Mary Opasik

Aquatica is my series of found object assemblage based on oceanic life. The refuse of our shores and tossed fragments become the bones of new sculpture. I am driven to collect objects that have an interesting look, feel & aura about them. Usually the pieces seem to find me as I am walking in the woods, streets and shorelines. Sometimes it takes years for me to see a connection between two random objects. From there I find other pieces that seem to link. As the assemblage develops I have many pieces to edit to find the essence. Using hand tools I screw, nail, pin, weld or rivet fragments together.

Mary Opasik has been working with found object assemblage for 28 years. She grew up in Baltimore’s postindustrial society whose streets and woods were littered with discarded materials. Opasik’s affinity for repurposing is expressed in her sculptural art.

Before graduating from the Maryland Institute College of Art in 1989 with her B.F.A degree, Mary Opasik worked as a registered nurse for eighteen years while attending art classes at night. The medical profession and personal experiences have informed her work. Her art has been exhibited in The Huntsville Museum of Art (Alabama), Coast Gallery (Pebble Beach, CA), the American Craft Council (Baltimore, MD) and in galleries extensively.

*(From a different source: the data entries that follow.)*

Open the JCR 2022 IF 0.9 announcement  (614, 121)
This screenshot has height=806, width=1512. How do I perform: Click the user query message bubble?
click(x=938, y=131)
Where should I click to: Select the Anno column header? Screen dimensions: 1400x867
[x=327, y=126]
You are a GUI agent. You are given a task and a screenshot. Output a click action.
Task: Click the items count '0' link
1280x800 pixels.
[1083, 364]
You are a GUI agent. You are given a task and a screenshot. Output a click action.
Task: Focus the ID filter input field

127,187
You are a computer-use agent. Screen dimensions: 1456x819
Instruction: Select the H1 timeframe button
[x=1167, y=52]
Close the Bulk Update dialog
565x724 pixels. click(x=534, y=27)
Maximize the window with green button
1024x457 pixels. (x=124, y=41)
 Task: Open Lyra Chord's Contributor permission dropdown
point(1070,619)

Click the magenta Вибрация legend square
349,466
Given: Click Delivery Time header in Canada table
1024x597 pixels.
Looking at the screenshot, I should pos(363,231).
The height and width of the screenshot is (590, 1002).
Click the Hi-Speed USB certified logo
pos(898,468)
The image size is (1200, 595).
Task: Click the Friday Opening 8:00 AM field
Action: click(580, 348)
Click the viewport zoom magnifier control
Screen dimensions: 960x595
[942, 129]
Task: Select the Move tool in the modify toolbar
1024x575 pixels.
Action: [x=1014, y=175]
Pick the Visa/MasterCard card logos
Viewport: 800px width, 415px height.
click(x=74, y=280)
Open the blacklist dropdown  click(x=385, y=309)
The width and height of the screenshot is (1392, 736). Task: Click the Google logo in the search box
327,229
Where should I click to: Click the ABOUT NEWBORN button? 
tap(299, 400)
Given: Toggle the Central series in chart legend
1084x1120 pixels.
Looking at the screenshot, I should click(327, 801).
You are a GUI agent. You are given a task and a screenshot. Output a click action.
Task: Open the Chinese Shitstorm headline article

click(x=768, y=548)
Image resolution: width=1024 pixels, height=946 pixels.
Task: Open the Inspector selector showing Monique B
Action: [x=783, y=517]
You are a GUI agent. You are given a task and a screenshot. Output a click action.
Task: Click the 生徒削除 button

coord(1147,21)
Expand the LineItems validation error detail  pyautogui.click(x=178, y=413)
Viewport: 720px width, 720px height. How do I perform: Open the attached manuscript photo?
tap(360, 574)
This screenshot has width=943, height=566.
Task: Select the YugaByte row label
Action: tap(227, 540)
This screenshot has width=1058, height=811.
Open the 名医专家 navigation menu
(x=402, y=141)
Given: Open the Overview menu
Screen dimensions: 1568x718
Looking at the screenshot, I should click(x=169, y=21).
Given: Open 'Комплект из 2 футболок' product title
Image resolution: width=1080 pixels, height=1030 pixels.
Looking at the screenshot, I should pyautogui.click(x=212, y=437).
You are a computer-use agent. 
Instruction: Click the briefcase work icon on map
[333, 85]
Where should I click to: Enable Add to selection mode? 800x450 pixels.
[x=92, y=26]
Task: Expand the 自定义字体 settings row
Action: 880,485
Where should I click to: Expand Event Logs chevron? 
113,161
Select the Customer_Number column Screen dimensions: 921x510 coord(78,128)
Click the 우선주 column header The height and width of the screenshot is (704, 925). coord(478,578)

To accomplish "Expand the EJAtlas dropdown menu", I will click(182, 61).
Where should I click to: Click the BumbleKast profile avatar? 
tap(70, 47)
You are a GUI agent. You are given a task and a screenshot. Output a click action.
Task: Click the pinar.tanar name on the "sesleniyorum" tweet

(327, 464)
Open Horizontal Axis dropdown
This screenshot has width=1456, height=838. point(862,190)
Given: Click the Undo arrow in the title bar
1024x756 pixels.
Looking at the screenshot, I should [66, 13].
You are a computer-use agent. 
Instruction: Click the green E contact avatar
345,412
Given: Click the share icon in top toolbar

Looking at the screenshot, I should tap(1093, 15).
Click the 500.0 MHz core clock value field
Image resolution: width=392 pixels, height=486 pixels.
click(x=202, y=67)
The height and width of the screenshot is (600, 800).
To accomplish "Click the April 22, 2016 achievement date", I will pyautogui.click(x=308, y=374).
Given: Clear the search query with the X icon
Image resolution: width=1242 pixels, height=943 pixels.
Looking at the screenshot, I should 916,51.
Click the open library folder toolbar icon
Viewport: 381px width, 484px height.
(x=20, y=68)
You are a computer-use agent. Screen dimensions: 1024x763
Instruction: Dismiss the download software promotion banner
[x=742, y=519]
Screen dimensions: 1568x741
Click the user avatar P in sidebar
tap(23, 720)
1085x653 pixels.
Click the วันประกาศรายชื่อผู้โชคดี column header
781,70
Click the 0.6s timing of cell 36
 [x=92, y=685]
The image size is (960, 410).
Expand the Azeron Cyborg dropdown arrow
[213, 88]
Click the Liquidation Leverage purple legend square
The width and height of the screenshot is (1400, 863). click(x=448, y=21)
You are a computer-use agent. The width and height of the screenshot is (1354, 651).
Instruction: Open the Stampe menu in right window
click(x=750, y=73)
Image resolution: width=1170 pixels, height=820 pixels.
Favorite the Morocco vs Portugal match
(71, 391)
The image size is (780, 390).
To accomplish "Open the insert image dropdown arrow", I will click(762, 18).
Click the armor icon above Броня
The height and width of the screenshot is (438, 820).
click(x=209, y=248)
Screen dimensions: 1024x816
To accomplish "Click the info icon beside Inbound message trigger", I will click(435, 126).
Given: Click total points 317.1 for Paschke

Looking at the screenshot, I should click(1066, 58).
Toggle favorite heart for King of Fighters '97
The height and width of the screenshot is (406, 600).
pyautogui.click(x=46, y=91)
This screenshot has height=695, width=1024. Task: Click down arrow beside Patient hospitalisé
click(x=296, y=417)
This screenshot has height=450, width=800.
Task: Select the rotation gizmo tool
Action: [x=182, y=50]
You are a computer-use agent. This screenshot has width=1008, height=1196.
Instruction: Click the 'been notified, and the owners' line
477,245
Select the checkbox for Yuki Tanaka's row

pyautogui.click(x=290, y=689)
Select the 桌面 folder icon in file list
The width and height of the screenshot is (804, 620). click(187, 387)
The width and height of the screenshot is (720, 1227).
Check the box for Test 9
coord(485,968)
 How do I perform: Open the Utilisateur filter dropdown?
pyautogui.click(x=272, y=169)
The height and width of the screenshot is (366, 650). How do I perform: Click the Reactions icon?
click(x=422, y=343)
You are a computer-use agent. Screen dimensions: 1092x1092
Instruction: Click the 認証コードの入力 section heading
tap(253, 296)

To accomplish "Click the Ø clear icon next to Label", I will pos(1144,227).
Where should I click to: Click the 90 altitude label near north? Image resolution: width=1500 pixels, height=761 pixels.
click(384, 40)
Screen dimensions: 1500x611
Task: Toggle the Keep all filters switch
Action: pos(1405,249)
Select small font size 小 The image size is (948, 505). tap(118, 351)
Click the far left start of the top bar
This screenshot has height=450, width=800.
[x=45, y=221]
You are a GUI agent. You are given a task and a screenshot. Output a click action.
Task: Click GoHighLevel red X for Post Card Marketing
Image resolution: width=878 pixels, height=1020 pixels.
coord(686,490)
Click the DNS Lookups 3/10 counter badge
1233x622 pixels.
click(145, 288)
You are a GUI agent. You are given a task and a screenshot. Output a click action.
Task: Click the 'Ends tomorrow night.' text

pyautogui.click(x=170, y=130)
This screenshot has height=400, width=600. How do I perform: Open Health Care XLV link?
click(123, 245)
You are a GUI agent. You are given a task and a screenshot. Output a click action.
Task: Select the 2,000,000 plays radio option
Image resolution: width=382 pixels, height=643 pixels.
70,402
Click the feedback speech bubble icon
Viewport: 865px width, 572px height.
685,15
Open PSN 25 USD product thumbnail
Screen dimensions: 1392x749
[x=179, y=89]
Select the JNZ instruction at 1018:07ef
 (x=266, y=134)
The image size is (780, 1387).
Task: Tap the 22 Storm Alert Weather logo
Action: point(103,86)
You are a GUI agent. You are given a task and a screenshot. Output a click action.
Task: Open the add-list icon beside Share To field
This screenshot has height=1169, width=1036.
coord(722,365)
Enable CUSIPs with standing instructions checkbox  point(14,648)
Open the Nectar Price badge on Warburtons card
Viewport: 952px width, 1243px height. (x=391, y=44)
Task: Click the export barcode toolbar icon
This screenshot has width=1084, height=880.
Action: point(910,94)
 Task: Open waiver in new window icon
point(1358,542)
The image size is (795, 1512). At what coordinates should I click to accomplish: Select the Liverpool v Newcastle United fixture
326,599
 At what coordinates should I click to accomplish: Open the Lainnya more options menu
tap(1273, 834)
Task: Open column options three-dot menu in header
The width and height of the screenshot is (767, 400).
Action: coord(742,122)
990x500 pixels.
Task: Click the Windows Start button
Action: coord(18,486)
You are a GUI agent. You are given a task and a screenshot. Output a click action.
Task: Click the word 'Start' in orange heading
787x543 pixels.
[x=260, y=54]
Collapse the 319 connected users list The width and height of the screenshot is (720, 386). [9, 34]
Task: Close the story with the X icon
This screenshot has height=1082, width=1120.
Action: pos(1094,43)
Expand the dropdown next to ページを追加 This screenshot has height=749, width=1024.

In May 2015, Mary Opasik was an Inside Zone artist-in-residence in Borsec, Transylvania, Romania. She was a grantee for The Alfred & Trafford Klots Residency Program at Rochefort-en-Terre (Brittany, France), the Fundacion Valparaiso (Spain) and the Vermont Studio Center (U.S.). The artist has participated in Maryland Art Place’s Critics’ and Residency Programs in 1991 & 1994 and has taught in visiting artist programs. Her work has been published in “Found Object Art” by Dorothy Spencer and “Found Object Art II” by Tina Skinner.

Collaborating with her husband, sculptor, Jim Opasik, she has worked with children on projects such as SERPENT FOR PEACE, an outcome of “Violent Toy Turn-In” and “New Ways to Play Day” in Howard County. The violent toy assemblage is on permanent display in the lobby at Children’s National Medical Center in Washington, DC. Mary Opasik is an ongoing participant of Nature Art In the Park in Baltimore County, MD.